*WHAT IS EXPECTED*
Print, please, exactly the lines from the one with "Select the highlighted Map tab" through the final line of the data below, with both ends included and the pictures left out.

Saved data entries:
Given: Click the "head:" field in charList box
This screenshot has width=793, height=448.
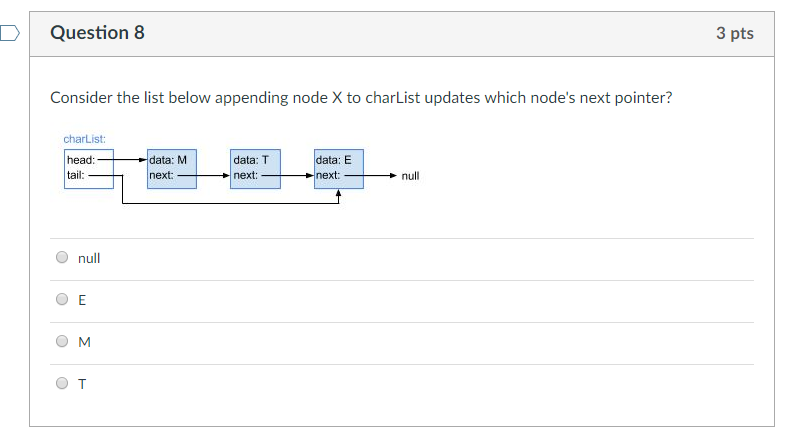Looking at the screenshot, I should click(80, 160).
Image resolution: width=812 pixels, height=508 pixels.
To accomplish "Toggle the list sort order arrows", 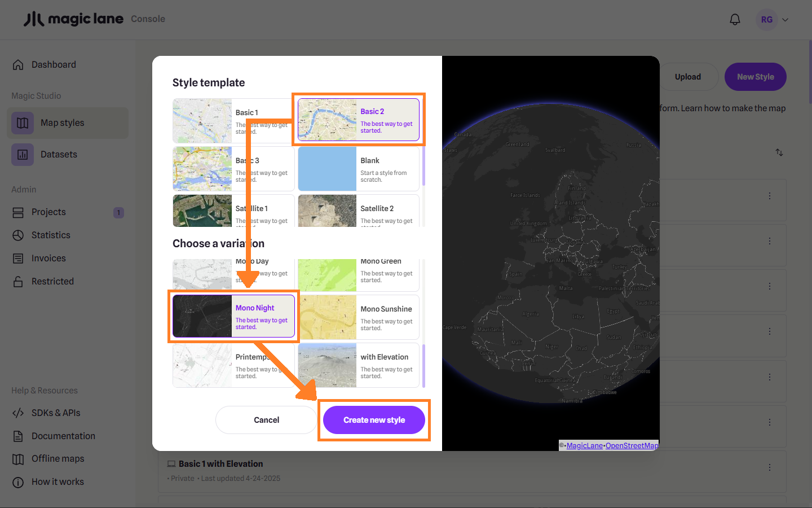I will (779, 152).
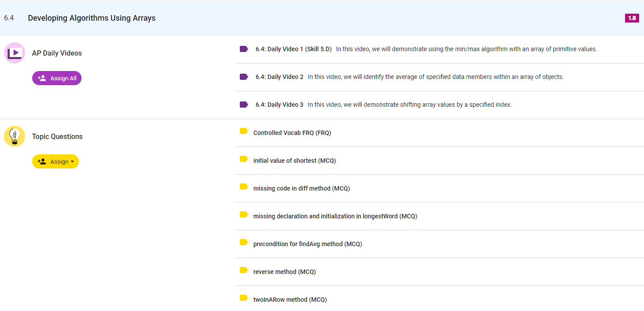Select precondition for findAvg method question
The width and height of the screenshot is (644, 311).
(x=307, y=244)
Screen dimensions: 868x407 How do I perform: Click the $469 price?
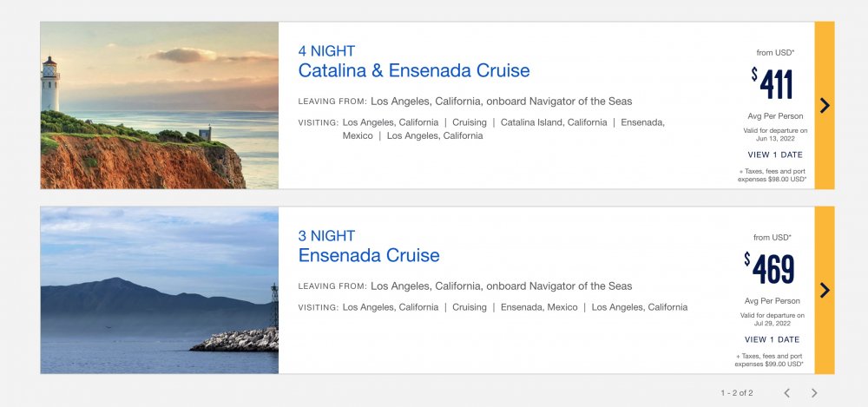coord(769,269)
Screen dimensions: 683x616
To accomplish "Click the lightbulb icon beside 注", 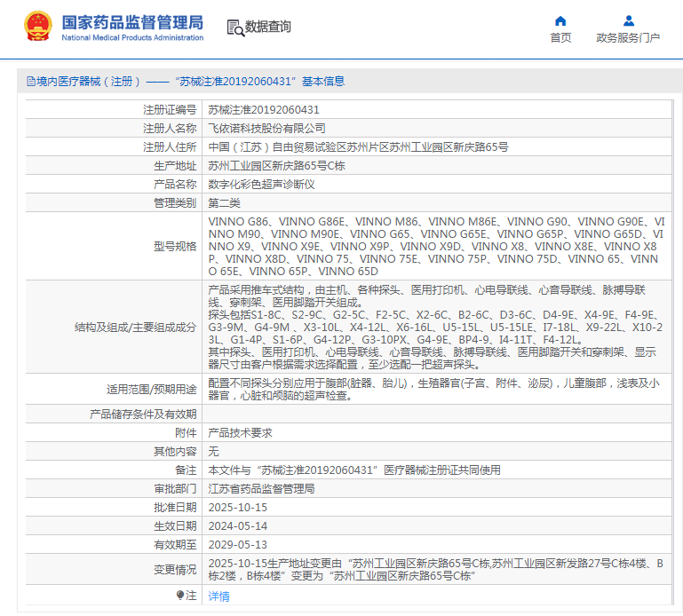I will 180,596.
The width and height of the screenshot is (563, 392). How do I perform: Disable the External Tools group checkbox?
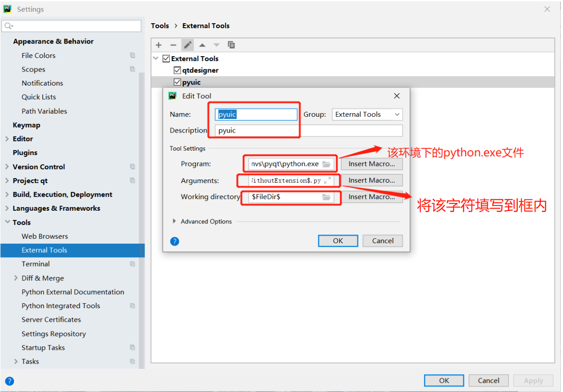(x=166, y=58)
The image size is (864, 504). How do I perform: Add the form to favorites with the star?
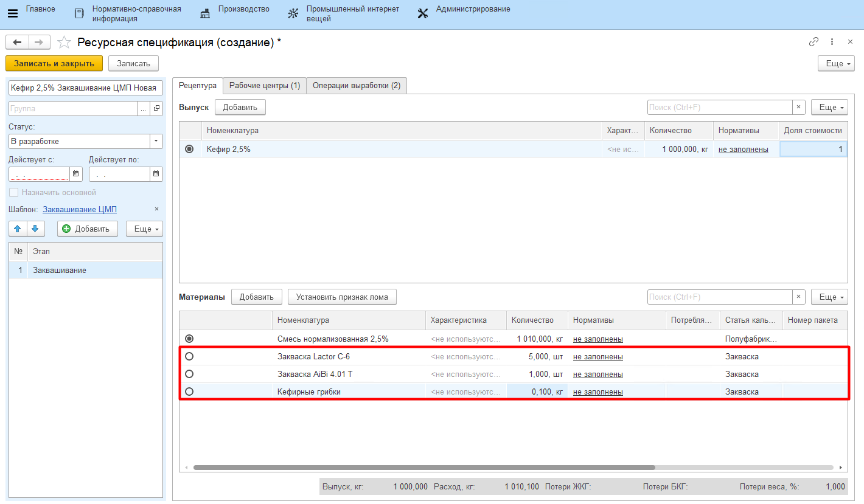(x=64, y=43)
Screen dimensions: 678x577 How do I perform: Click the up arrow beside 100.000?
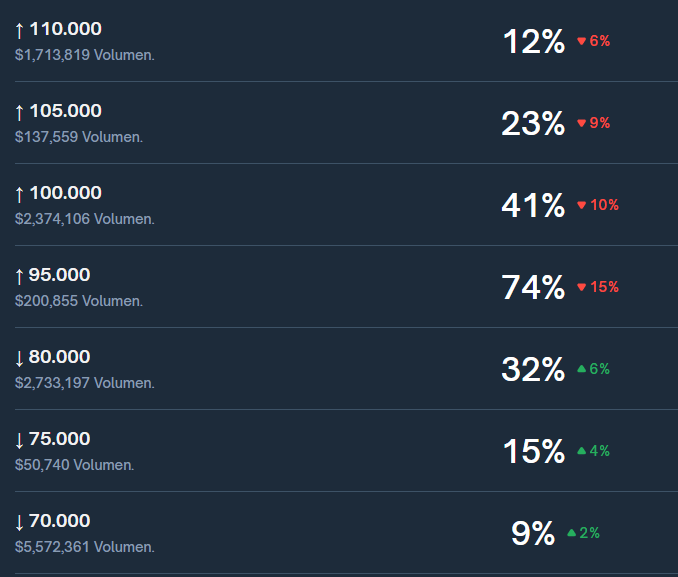(19, 194)
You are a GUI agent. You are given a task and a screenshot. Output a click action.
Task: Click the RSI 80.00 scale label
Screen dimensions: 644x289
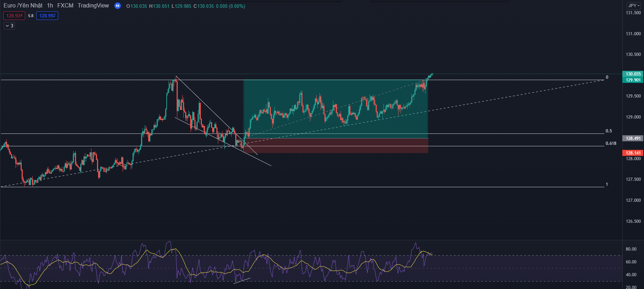coord(631,249)
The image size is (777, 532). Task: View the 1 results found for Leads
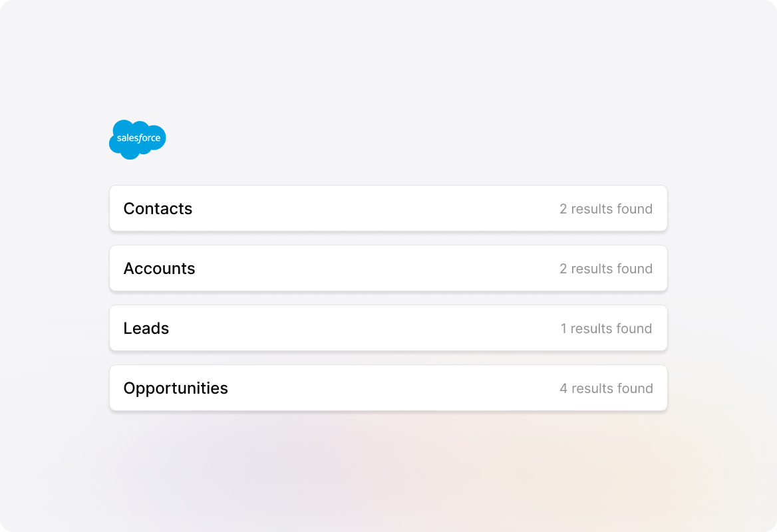coord(606,328)
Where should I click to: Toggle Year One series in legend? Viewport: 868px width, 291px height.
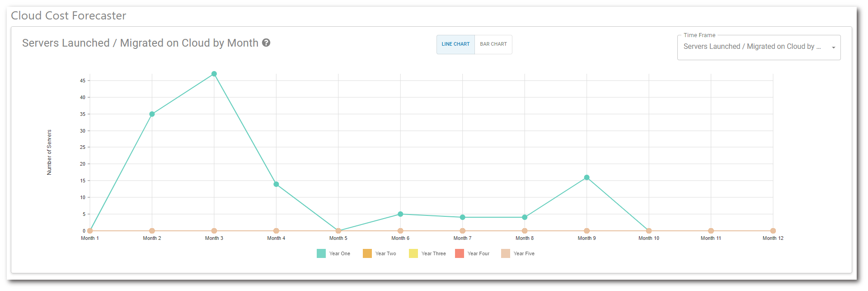tap(339, 253)
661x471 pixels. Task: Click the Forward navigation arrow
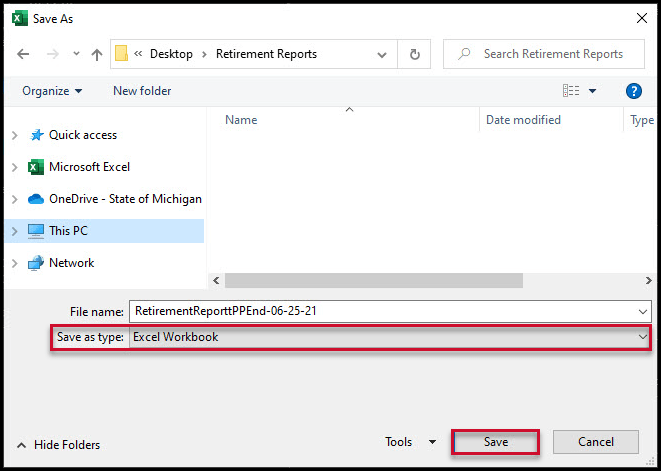point(49,54)
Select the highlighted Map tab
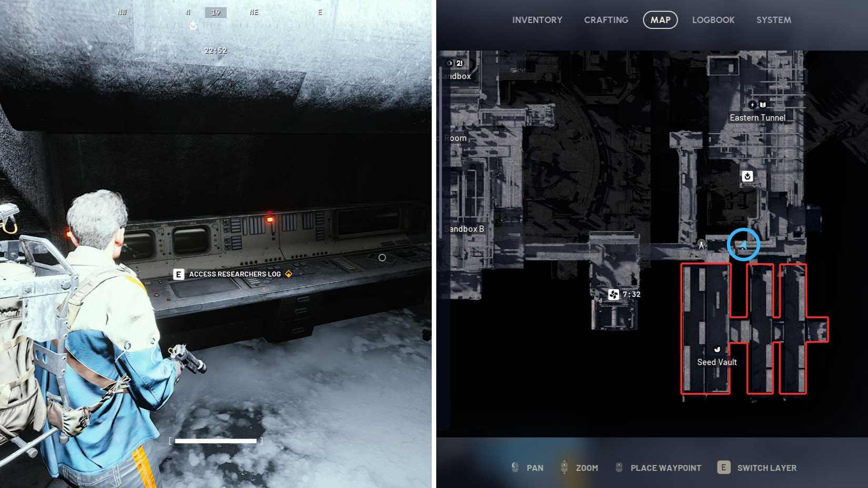Image resolution: width=868 pixels, height=488 pixels. [660, 20]
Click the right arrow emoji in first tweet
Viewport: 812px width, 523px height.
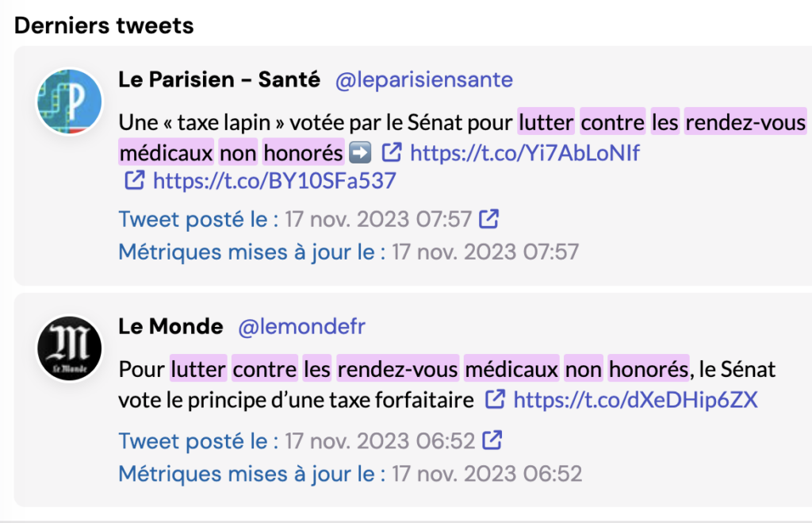click(360, 152)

*WRITTEN REPLY*
Select the highlighted Map tab
Image resolution: width=868 pixels, height=488 pixels. [660, 20]
Click the right arrow emoji in first tweet
Viewport: 812px width, 523px height.
click(360, 152)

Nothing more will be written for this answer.